Set amid beautiful red rock mountains, buttes, and canyons, Sedona is one of Arizona’s most beautiful destinations. The scenery here is nothing less than stunning, with unbelievable views from every street corner and hiking trail.

Also known as a spiritual center, particularly for its energy vortexes, the city has a unique vibe and attracts visitors with a diverse set of interests. Attractions range from the spectacular natural areas and scenic drives to Native American ruins, architecture, galleries, and sacred sites. Many of the best things to do in Sedona are free, including hiking, mountain biking, or stargazing. The city is a designated Dark Sky Community.

Visitors often come to Sedona on a day trip from Phoenix, but for those with more time, a longer stay is definitely worthwhile. If you decide to use Sedona as a base, you can easily take a day trip to the Grand Canyon or nearby Flagstaff.

Find your way around and plan out your stay with our list of the top tourist attractions in Sedona.

1. Cathedral Rock

Cathedral Rock seen from Secret Slickrock Trail

Cathedral Rock seen from Secret Slickrock Trail | Photo Copyright: Lana Law

Cathedral Rock is the most photographed attraction in Sedona and one of the city’s most impressive sites.
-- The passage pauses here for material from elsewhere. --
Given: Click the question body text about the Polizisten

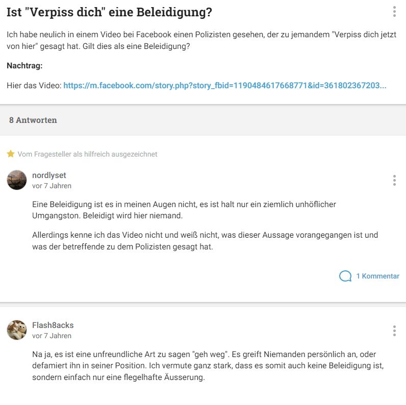Looking at the screenshot, I should (201, 40).
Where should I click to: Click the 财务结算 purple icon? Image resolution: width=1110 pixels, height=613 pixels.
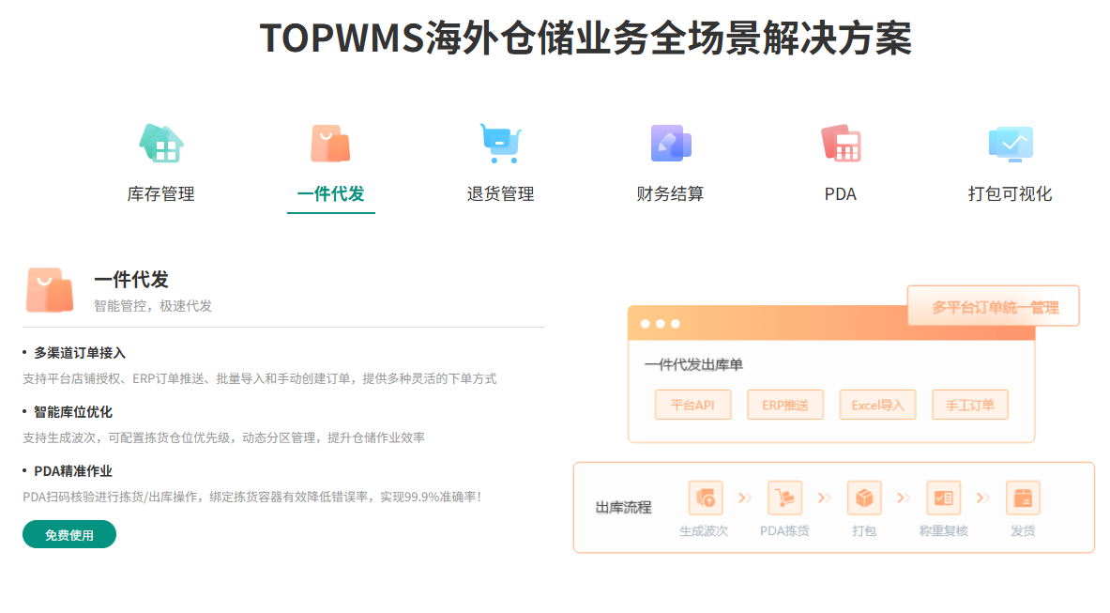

You can see the rock from Highway 179 as you drive from Oak Creek Village into Sedona, or from the backside at several locations.

The most classic view of Cathedral Rock is from Red Rock Crossing Park, at the Crescent Moon Picnic Site.

If you feel an urge to climb this amazing rock formation, a hiking trail leads up to the saddle, where you’re treated to incredible views to the east and west. It’s also the location of an energy vortex.

2. Uptown Sedona

Uptown Sedona

Uptown Sedona | Photo Copyright: Lana Law

Uptown Sedona is the old town, where you’ll find boutiques, tourist shops, galleries, cafes, and restaurants. This area runs along Highway 89A, beginning where Highway 179 ends. If you are heading up Oak Creek Canyon towards Flagstaff, you will pass right through Uptown Sedona.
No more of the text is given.